Nothing left behind

On an overnight shift in 2005,Sophia Savage,a nurse in Kentucky,felt a crushing pain in her abdomen and started vomiting

Written by New York Times | Published: October 7, 2012 2:32 am

Anahad O’connor

On an overnight shift in 2005,Sophia Savage,a nurse in Kentucky,felt a crushing pain in her abdomen and started vomiting.

The next day she underwent a CT scan,which led to a startling diagnosis: A surgical sponge was lodged in her abdomen,left behind,it turned out,by a surgeon who had performed her hysterectomy four years earlier.

Savage’s doctor ordered immediate surgery to remove the sponge.

“What they found was horrific,” Savage said. “It had adhered to the bladder and the stomach area,and to the walls of my abdominal cavity.”

The festering sponge had spread an infection,requiring the removal of a large segment of Savage’s intestine.

Every year,an estimated 4,000 cases of “retained surgical items” are reported in US. These are items left in the patient’s body after surgery,and the vast majority are gauzelike sponges used to soak up blood. During a long operation,doctors may stuff dozens of them inside a patient to control bleeding.

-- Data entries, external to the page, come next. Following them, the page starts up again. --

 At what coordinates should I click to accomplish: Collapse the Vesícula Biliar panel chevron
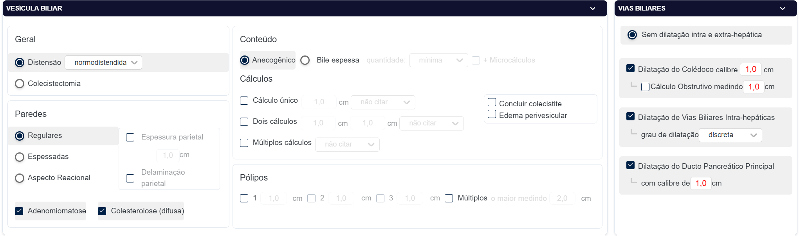592,9
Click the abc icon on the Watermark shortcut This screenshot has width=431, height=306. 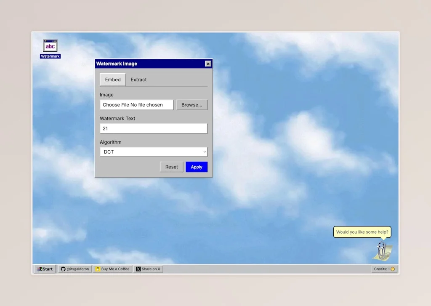point(49,45)
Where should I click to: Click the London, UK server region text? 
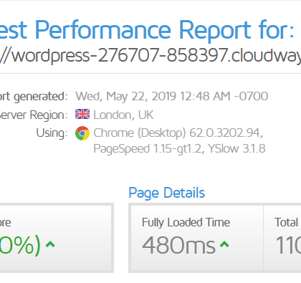(123, 115)
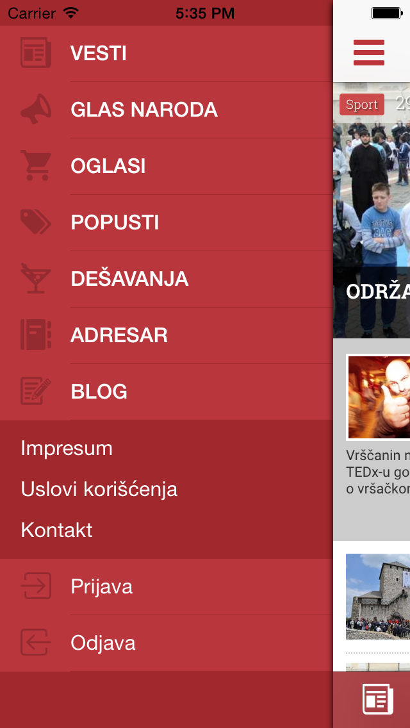Tap the Sport category tag
Screen dimensions: 410x728
362,104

Though no two cases are the same,the core of the problem,experts say,is that surgical teams rely on an old-fashioned method to avoid leaving sponges in patients. In most operating rooms,a nurse keeps a manual count of the sponges a surgeon uses in a procedure. But in that busy and sometimes chaotic environment,miscounts occur,and every so often a sponge ends up on the wrong side of the stitches.

In recent years,new technology and sponge-counting methods have made it easier to remedy the problem. But many hospitals have resisted,despite the fact that groups like the Association of Operating Room Nurses and the American College of Surgeons have called on hospitals to update their practices.

As a result,patients are left at risk,said Dr. Verna C. Gibbs,a professor of surgery at the University of California,San Francisco.

“In most instances,the patient is completely helpless,” said Gibbs,who is also the director of NoThing Left Behind,a national surgical patient safety project. “We’ve anesthetised them,we take away their ability to breathe,and we operate on them. There’s no patient advocate standing over them saying,‘Don’t forget that sponge in them.’ I consider it a great affront that we still manage to leave our tools inside of people.”

All sorts of tools are mistakenly left in patients: clamps,scalpels,even scissors on occasion. But sponges account for about two-thirds of all retained items.

When balled up,soaked in blood and tucked inside a patient,a 4-by-4-inch cotton sponge is easy to miss,especially inside large cavities. Abdominal operations are most frequently associated with retained sponges,and surgeons are more likely to leave items in overweight patients.

Now hospitals have a more technological approach at their disposal. They can track sponges through the use of radio-frequency tags. In a study published in the October issue of The Journal of the American College of Surgeons,researchers at the University of North Carolina at Chapel Hill looked at 2,285 cases in which sponges were tracked using a system called RF Assure Detection. Every sponge contained a tiny radio-frequency tag,about the size of a grain of rice.

“It’s a small price to pay to enhance patient safety,” said Dr. Leo R. Brancazio,the medical director of labour and delivery at Duke University Hospital in North Carolina,which adopted the RF Assure system after a sponge was left inside a patient during a Caesarean delivery. Another tracking system relies on bar code technology. Every sponge receives a bar code,which is scanned before use and scanned again as it is retrieved.

But Gibbs,of NoThing Left Behind,said technology should be only an adjunct to manual counting. “Technology is but an aid,” Gibbs said. “The way that safety problems are corrected is by changing the culture of the OR.”